Solidarietà ai wagecuck

2 commenti su “Solidarietà ai wagecuck

  1. Nell’esempio – un po’ troppo americano – sono sballati tutti gli orari.

    Tipica realtà italiota:

    Sveglia: 6.45
    Abluzioni e colazione: 7:00
    Uscita di casa: 7:15
    Treno: quello delle 7:27 arriva come al solito stracarico e con 13 minuti di ritardo
    Alla stazione Centrale: corsa disperata per prendere il bus delle 8:38. Sorry, già partito. No, era stato soppresso. Ce n’è un altro alle 8:52, ovviamente già pieno. Parte con soli quattro minuti di ritardo.
    Entrata in ufficio: alle 9:19.
    Pausa pranzo dell’una: alle 13:07 finalmente chiudi la telefonata col fornitore e metti il notebook in standby. Scordatelo, il bar, che è già strapieno. Corri all’iper e agguanta l’ultima bottiglia dal frigo bibite, non importa che sia un’aranciata cinese. Mangia al parco, da solo, ringraziando il cielo che stavolta non hai i colleghi tra i piedi.
    Rientro alle 14:14, ti chiamano trafelati per la mega-riunione delle 14:15 annunciata in emergenza neanche un quarto d’ora prima. Sciròppati la prevedibile serqua di vaccate riguardo all’essere proattivi in questa delicata fase di consegna, mentre fingi sguardo interessato come alle superiori, per non far notare che cosa pensi di quel loro frenetico rincorrere il nulla e sprecare tempo prezioso altrui.
    Alle 15:22, appena terminata la riunione, qualche collega ti invita ad andare al bar (servirai come alibi, non come compagnia). “Non puoi essere così asociale!” Ma no, rispondi loro, è che devo terminare quella cosa di stamattina perché il fornitore m’ha trattenuto un’ora al telefono togliendomi tempo prezioso. “E non potevi rientrare prima dalla pausa pranzo?” chiede un ProAttivo voglioso di mettersi in bella mostra coi capi.
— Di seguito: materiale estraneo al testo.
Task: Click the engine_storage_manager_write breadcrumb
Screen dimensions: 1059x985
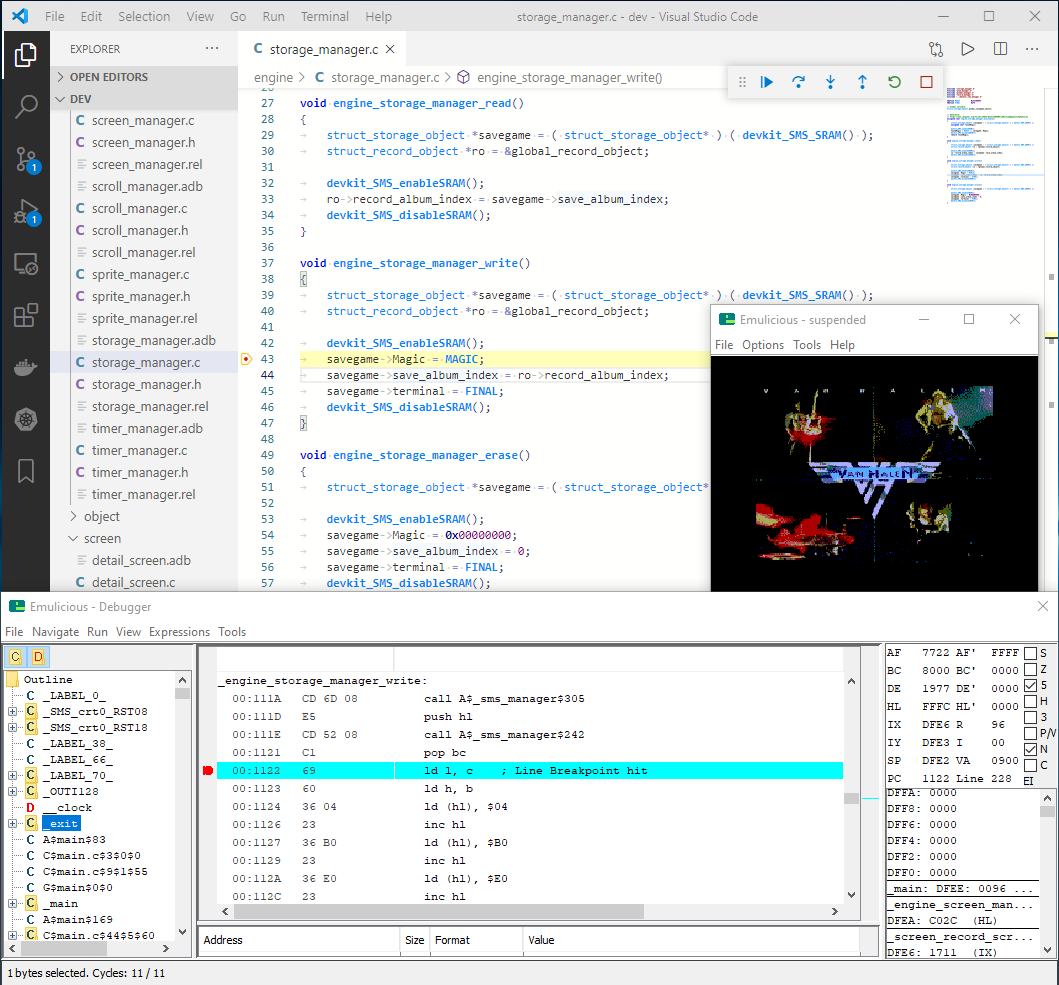Action: 570,77
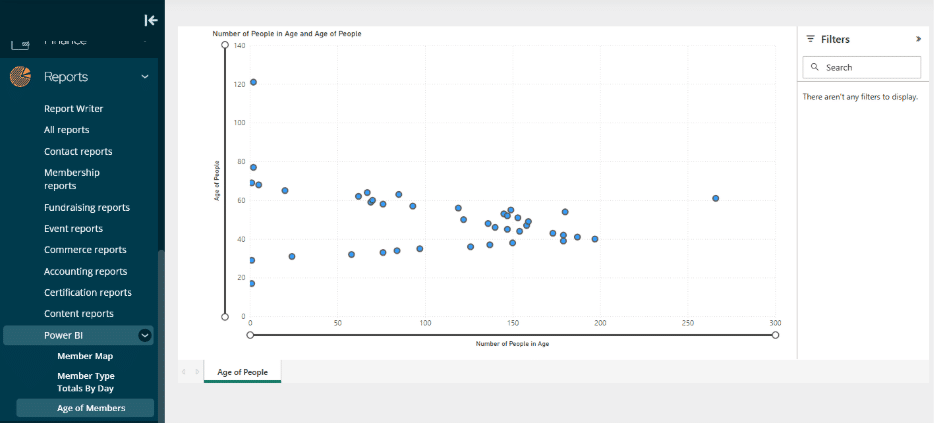The height and width of the screenshot is (423, 936).
Task: Click next report page arrow
Action: (x=196, y=372)
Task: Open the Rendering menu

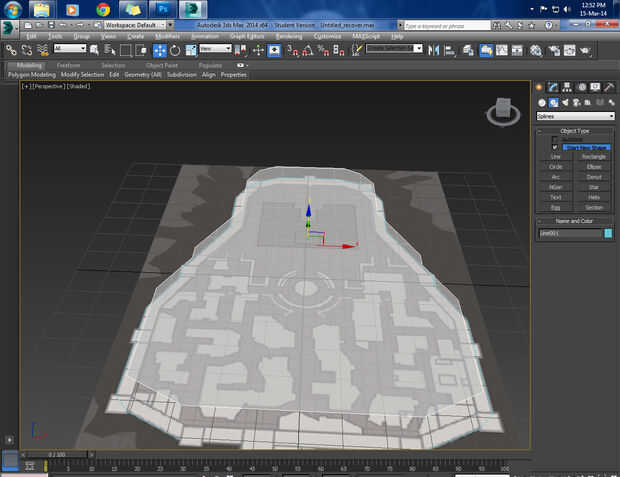Action: coord(288,36)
Fai spallucce, per evitare di fracassargli un po’ di ossa.
    Seguono altre interruzioni, tra cui la collega che annuncia festosa di essere incinta (non produce nulla da mattina a sera, ovvio che quando torna a casa non vede l’ora di farsi ingravidare), e tutto il rituale di auguri-auguri-angurie-angurie che ti distrae proprio mentre stavi risolvendo una rogna.
    Risolvi alle 18:12, con qualche compromesso, quella cosa che avresti dovuto terminare prima di pranzo.
    Chiudi baracca e burattini alle 18:37 nascondendoti nel marsupio la merendina non consumata.
    Corsa per prendere il bus delle 18:43.
    Il bus ha solo sette minuti di ritardo, ma ne accumula altri dodici per il traffico.
    Perdi il treno delle 19:12.
    Quello delle 19:42, nonostante la tarda ora, subisce l’arrembaggio per gli ultimi posti a sedere.
    Rientro a casa: 20:50.
    Cerchi in frigo qualcosa da infilare nel microonde. Guardi gli avanzi pensando: “no, proprio no, quelli domani, ora proprio no”. Ti tocca cucinare un po’ di pasta. E lavare la pentola e il piatto.
    Inizio tempo libero: 21:37.
    Ti stendi sul letto pensando alle mille cose che vorresti fare ma sei fisicamente a pezzi e a stento riesci a leggere sul cellulare. Perdi un’ora facendo giusto qualche altra partitina a solitario, inframmezzate da mini-riposini e pensando che non è il caso di spegnere subito la luce.
    Dopo due ore abbondanti di distrazione, finalmente spegni le luci.

    Oh, certo. Ci sono le feste e i giorni non lavorativi, certo. Quelli dedicati a manutenzionare casa, alla burocrazia, e a strategiche dormite ristoratrici.